═══ Records to use
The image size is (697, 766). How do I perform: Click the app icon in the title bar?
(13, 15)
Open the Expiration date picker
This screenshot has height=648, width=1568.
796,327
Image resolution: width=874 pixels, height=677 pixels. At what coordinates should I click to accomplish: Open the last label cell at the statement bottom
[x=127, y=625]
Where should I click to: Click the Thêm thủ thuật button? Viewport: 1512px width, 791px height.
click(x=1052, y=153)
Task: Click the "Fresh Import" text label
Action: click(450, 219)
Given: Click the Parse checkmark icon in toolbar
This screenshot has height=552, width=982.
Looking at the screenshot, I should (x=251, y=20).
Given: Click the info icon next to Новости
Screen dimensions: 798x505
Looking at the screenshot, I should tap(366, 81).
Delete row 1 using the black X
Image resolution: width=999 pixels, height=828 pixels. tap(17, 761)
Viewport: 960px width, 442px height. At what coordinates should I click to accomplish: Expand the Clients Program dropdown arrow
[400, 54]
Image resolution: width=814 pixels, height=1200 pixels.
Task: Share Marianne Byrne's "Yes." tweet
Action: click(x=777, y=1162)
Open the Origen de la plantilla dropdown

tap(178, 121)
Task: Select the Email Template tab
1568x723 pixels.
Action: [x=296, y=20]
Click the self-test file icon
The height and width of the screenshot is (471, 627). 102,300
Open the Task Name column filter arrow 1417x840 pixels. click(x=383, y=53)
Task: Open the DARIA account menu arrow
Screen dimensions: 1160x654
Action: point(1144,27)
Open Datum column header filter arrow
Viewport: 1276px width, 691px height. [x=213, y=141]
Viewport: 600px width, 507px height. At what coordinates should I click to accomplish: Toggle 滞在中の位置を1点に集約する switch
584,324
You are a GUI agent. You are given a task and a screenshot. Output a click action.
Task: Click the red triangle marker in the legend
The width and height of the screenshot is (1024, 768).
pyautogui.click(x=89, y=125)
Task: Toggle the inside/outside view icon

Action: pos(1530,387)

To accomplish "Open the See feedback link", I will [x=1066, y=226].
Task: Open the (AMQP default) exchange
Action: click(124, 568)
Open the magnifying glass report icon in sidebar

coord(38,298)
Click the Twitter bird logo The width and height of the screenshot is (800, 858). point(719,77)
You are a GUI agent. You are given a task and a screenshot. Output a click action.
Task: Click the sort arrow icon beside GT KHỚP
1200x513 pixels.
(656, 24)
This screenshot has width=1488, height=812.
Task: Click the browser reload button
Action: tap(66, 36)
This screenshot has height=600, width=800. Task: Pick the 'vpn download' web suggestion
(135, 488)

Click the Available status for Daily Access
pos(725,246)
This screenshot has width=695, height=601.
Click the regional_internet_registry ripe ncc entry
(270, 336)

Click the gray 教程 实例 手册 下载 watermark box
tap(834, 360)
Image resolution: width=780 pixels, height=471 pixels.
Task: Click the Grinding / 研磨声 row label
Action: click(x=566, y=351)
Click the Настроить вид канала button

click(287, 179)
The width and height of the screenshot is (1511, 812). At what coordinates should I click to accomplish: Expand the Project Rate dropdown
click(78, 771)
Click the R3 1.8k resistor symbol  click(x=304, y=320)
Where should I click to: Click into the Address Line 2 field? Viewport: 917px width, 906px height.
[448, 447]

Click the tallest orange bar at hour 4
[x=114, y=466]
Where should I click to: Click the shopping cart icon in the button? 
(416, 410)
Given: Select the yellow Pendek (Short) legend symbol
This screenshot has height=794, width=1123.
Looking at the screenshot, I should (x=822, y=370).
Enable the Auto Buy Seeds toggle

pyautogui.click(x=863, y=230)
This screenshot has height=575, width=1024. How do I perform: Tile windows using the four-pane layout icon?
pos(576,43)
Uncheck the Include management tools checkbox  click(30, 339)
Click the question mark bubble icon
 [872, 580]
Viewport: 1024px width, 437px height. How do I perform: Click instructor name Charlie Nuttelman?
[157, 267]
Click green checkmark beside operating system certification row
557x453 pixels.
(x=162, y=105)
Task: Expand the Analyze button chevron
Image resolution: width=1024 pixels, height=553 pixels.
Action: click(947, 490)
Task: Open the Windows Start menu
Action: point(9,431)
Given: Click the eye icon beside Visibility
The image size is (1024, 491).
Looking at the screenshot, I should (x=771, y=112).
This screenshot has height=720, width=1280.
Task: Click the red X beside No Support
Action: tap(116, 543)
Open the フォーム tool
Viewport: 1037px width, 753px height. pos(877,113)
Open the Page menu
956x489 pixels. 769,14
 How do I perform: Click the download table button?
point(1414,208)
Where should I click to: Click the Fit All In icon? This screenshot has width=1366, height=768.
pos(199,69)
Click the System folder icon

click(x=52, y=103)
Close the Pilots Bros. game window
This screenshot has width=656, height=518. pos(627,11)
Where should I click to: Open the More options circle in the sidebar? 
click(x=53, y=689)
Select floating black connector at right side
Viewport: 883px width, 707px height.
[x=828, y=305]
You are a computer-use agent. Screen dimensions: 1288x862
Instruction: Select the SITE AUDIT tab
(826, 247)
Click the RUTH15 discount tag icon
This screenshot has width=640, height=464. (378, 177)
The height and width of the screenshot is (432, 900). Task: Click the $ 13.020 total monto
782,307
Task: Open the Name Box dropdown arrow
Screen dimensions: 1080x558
══════
Take the line above containing "Open the Task", the line containing "Task: Click the red triangle", and all lines in between, and copy them exactly without anything else.

Open the Task Name column filter arrow 1417x840 pixels. click(x=383, y=53)
Task: Open the DARIA account menu arrow
Screen dimensions: 1160x654
Action: point(1144,27)
Open Datum column header filter arrow
Viewport: 1276px width, 691px height. [x=213, y=141]
Viewport: 600px width, 507px height. At what coordinates should I click to accomplish: Toggle 滞在中の位置を1点に集約する switch
584,324
You are a GUI agent. You are given a task and a screenshot. Output a click action.
Task: Click the red triangle marker in the legend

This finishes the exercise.